Work order A:
Rewrite the passage of the essay on Joseph Beuys below starting at "How can we make" and ending at "late twentieth century.", substituting "animal" for "mammal".
Work order B:
Name every form of Beuys' work that the essay on Joseph Beuys below lists.

== Page text

1.09.2005

Repost: A shaman's call:
On the occasion of finding a nice picture of German conceptual artist Joseph Beuys online, a re-post of my Adbusters essay from the "We're Back" issue, in which the magazine returns from an imagined and unexplained global collapse:
In a 1974 performance, Joseph Beuys struck a haunting pose. As a coyote circled him in a gallery, he gathered insulating felt around him to create a conical fortress, his body hidden entirely from view. From the top of this impromptu teepee, a shepherd's crook rose like a spire--part mountaintop guru, part signal tower. But, as in all of his enigmatic work, what he was signaling isn't altogether clear. As his three-day performance continued, a wordless dialogue with the animal ensued as Beuys sought to locate "the psychological trauma point of the United States' energy constellation"--that is, the fracture between animal instinct and a mechanistic, consumptive Western worldview. As man and beast became acquainted, roles reversed: Beuys began sleeping on the coyote's straw bedding, while the coyote took to pissing on "the daily diary of the American Dream," The Wall Street Journal (marking turf, or making a briny critique of American materialism?).

How can we make sense of the work's title, Coyote: I Like America and America Likes Me, or the fact that the coyote is the second most adaptable mammal on earth, an evolutionary survivor? Whatever his intention, Beuys' work--actions, sculptures, and paintings carried out on a continuum of activism and shamanism--may have more to say to us now than it did when he created it in the late twentieth century.

Beuys deeply believed that ours was a traumatized society. The social body was psychologically and psychically wounded and Beuys, a medical student before he began making art, had a treatment plan. His performances were part of his work as a mystic medic, and his healing rituals seem to have risen from his experiences in World War II. As a fighter pilot, he was shot down over the Crimea and, risking frostbite and death, was rescued by nomadic Tartars who healed him by rubbing his body with animal fat and wrapping him in felt. While these two materials appear in Beuys' work, the experience permeated his art philosophically as well: just as the body, aided by a protective skin of lard and felt, is innately equipped to heal itself, so is society; we already possess mystical powers for individual and cultural healing. He seemed to be saying our future hinges on our ability to activate these dormant forces that reside within us. Is it too late to heed this shaman's call and summon our powers to survive?

====
== Entries provided

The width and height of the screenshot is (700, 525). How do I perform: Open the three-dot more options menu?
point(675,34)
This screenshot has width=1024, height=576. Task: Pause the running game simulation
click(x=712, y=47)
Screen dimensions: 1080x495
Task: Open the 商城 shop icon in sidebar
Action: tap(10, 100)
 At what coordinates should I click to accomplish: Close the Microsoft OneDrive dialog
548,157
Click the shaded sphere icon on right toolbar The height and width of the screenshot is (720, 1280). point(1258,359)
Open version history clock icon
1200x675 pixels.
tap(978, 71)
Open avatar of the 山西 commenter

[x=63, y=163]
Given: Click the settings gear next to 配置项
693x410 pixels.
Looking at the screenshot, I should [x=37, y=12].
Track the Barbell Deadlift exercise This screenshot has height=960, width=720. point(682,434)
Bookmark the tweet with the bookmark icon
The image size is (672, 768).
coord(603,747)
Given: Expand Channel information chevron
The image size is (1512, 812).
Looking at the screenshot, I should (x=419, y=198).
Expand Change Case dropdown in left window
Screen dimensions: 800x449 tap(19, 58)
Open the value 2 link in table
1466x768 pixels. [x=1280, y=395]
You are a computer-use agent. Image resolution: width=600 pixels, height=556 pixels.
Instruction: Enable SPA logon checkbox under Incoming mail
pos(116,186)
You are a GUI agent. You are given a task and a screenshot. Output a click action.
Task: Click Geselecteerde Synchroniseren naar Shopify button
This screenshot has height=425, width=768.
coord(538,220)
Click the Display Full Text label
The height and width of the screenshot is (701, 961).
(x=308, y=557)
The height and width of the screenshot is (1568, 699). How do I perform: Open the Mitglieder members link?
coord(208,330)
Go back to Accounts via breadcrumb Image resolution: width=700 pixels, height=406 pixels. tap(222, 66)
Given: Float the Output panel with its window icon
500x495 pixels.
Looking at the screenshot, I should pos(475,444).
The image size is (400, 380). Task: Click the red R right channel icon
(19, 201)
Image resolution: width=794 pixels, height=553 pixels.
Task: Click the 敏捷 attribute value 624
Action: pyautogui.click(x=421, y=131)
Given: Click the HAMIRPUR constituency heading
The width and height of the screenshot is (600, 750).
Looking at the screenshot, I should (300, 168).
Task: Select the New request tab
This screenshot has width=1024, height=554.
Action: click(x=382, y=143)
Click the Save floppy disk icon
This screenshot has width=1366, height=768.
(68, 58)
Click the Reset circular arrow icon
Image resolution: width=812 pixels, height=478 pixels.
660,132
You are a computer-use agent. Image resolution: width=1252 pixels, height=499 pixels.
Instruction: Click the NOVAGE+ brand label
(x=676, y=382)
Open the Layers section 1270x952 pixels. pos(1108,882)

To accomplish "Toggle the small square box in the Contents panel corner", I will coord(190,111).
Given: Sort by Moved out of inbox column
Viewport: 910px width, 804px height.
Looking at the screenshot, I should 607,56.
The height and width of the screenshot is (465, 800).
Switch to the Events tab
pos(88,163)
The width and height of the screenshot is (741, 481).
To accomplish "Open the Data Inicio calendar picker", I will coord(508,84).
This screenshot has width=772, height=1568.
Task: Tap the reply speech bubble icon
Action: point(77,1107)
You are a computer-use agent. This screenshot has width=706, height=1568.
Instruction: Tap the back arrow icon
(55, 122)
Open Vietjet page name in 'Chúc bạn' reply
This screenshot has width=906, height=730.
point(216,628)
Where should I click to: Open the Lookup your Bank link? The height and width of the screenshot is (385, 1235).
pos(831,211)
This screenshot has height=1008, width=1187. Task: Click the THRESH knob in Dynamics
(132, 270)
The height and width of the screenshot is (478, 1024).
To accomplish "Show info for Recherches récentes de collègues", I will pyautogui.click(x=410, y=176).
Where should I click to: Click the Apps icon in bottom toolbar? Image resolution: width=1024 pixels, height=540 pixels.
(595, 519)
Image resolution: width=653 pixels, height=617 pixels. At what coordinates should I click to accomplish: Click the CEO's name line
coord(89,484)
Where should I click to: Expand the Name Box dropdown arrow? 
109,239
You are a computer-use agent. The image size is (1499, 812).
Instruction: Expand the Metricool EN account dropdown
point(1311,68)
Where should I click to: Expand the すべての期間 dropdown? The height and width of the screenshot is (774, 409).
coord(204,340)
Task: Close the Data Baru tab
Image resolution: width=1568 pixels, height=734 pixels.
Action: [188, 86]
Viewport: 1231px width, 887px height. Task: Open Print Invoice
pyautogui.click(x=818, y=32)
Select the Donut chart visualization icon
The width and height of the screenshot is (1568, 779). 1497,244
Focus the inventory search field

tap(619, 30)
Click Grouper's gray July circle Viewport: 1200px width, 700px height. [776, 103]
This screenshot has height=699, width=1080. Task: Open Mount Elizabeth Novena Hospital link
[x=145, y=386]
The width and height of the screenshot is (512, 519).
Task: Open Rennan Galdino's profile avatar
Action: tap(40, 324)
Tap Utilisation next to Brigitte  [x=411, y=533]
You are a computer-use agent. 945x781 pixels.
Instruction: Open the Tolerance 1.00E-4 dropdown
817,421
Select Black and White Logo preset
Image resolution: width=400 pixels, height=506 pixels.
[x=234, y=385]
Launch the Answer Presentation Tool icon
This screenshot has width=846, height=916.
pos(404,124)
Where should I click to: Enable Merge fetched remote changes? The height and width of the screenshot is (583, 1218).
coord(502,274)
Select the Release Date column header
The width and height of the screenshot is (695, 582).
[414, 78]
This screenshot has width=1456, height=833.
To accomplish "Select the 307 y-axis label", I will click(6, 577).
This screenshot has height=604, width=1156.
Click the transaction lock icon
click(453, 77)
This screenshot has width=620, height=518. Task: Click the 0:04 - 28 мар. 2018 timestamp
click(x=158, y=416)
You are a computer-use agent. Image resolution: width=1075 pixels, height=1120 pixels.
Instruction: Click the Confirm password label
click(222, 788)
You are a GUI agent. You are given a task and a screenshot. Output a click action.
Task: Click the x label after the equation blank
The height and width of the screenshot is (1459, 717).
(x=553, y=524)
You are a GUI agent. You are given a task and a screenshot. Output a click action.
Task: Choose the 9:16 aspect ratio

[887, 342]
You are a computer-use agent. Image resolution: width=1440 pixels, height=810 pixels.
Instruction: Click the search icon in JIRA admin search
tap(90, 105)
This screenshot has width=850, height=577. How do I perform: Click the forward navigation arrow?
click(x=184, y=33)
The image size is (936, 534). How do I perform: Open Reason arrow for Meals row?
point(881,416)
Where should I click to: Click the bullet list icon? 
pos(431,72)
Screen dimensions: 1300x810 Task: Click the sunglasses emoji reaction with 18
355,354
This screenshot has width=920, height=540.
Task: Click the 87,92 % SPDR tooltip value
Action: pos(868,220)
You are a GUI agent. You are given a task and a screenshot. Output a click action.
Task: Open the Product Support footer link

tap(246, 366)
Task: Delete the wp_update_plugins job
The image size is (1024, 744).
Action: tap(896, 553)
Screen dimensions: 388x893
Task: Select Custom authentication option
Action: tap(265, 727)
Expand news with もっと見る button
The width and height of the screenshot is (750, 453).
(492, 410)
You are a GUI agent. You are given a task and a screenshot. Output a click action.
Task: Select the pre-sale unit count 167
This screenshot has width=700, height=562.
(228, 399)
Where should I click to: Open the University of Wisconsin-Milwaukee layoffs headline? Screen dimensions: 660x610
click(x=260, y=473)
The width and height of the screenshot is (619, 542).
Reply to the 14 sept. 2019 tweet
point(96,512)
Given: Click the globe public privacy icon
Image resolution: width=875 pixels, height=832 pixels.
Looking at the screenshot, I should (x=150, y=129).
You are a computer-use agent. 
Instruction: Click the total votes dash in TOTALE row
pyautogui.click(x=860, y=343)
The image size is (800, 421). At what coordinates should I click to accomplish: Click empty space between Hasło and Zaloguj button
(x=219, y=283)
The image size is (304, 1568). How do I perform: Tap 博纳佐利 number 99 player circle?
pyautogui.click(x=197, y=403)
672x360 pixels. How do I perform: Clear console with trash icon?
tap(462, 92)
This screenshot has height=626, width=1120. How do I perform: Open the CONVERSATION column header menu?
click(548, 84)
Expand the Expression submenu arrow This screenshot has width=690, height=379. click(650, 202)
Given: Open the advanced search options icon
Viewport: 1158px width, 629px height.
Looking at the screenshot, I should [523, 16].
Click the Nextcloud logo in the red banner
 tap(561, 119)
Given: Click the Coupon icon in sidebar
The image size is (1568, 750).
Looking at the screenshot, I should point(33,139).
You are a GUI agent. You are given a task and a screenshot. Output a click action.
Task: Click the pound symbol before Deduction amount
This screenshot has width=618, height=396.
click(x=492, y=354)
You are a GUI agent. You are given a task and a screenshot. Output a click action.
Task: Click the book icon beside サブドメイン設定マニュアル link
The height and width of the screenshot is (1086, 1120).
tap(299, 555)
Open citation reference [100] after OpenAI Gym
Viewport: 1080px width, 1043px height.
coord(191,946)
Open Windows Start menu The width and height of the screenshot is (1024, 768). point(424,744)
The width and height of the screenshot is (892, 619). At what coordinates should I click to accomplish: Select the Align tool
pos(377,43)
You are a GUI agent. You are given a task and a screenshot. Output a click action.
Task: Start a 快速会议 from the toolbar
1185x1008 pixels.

====

Result A:
How can we make sense of the work's title, Coyote: I Like America and America Likes Me, or the fact that the coyote is the second most adaptable animal on earth, an evolutionary survivor? Whatever his intention, Beuys' work--actions, sculptures, and paintings carried out on a continuum of activism and shamanism--may have more to say to us now than it did when he created it in the late twentieth century.

Result B:
Actions, sculptures, and paintings.